A study recently found that in facilities where 24/7 intensivist care was not available, outcomes for patients were better when care was delivered by “tele-intensivists” compared to traditional care models.
Within the Cleveland Clinic Health System, patients treated by ICU telemedicine at one of their hospitals were found 18% less likely to die and were released from the hospital an average of 2 days sooner than patients who received traditional ICU care, without round-the-clock on-site intensivist care.
The study included around 154,000 ICU patients and the findings were presented at the Society of Critical Care Medicine’s virtual 50th Critical Care Congress.

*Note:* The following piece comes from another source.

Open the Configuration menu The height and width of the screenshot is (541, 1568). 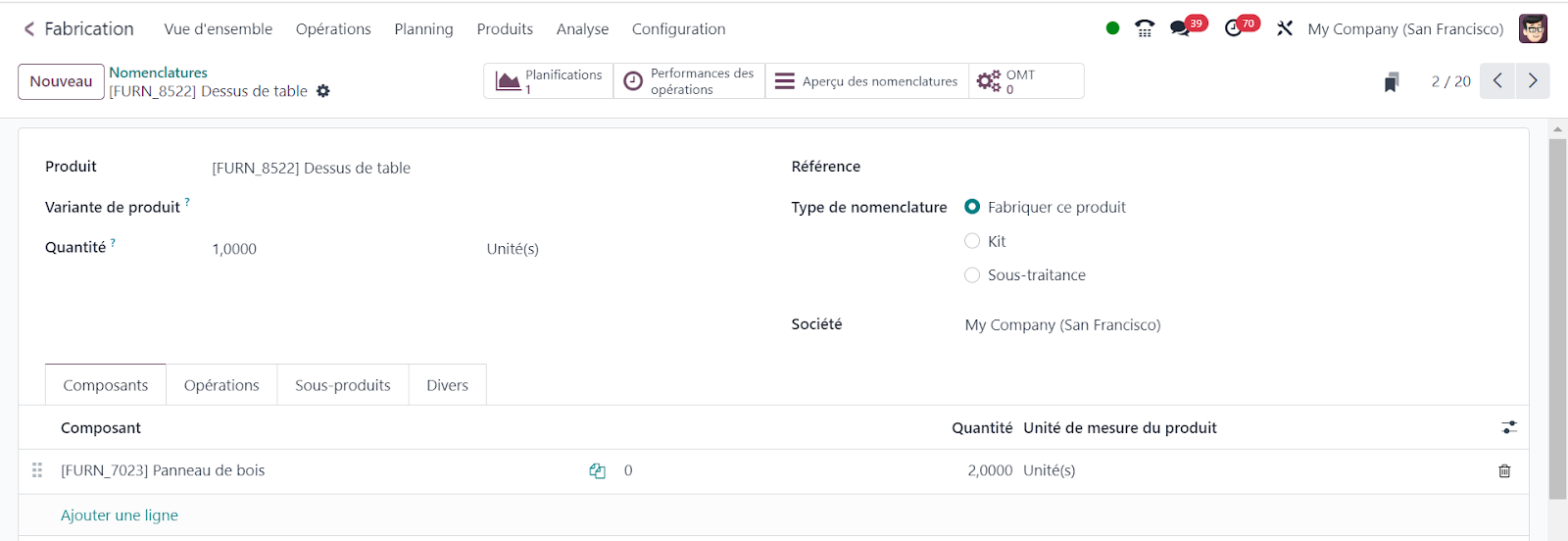(678, 29)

The COVID-19 pandemic put the spotlight on ICU Telemedicine, noted Cleveland Clinic intensivist Chiedozie Udeh, MD, who presented the findings.
“In an ideal world, patients would have an intensivist at the bedside 24/7, but the reality is that even if we had all of the money in the world, we don’t have enough trained professionals to do the job,” Udeh said.

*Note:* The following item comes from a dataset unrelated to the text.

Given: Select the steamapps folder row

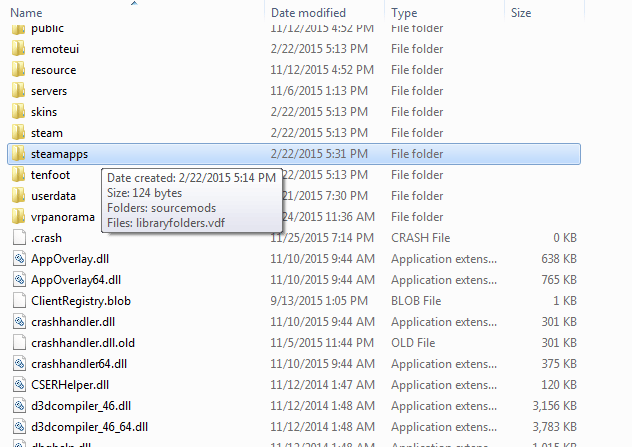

Thanks to technological advancements, the intensivist monitoring a patient via telemedicine has access to monitors, medical records and test results and can do everything that an on-site clinician can do, with the exception of having physical contact with the patient, Udeh said.
The intensivist stays stationed at a remote command center and monitors a dashboard of patients at different hospitals, using real-time audio-visual, two-way communication to interact with bedside nurses.
Software can help identify patients who are quickly deteriorating and need immediate care.
In an interview with MedPage Today, Udeh said ICU telemedicine, now used in roughly 20% of U.S. hospitals, offers an intermediate treatment strategy between 24/7 intensivist care, which is rare outside large academic centers, and the more traditional ICU care model, in which an intensivist may be on site at certain times of the day, but not others.
But why is ICU-telemonitoring leading to fewer deaths? Udeh says more research is needed in order to uncover this.
“If I had to speculate, I would imagine this would probably be due to patients’ receiving more timely needed interventions,” he said.
The Cleveland Clinic Health System installed an ICU telemedicine program in 2014 to support ICUs within the system.
The study performed by the clinic measured 20-day mortality among the ICU’s patients treated at the hospital from 2010 to 2019.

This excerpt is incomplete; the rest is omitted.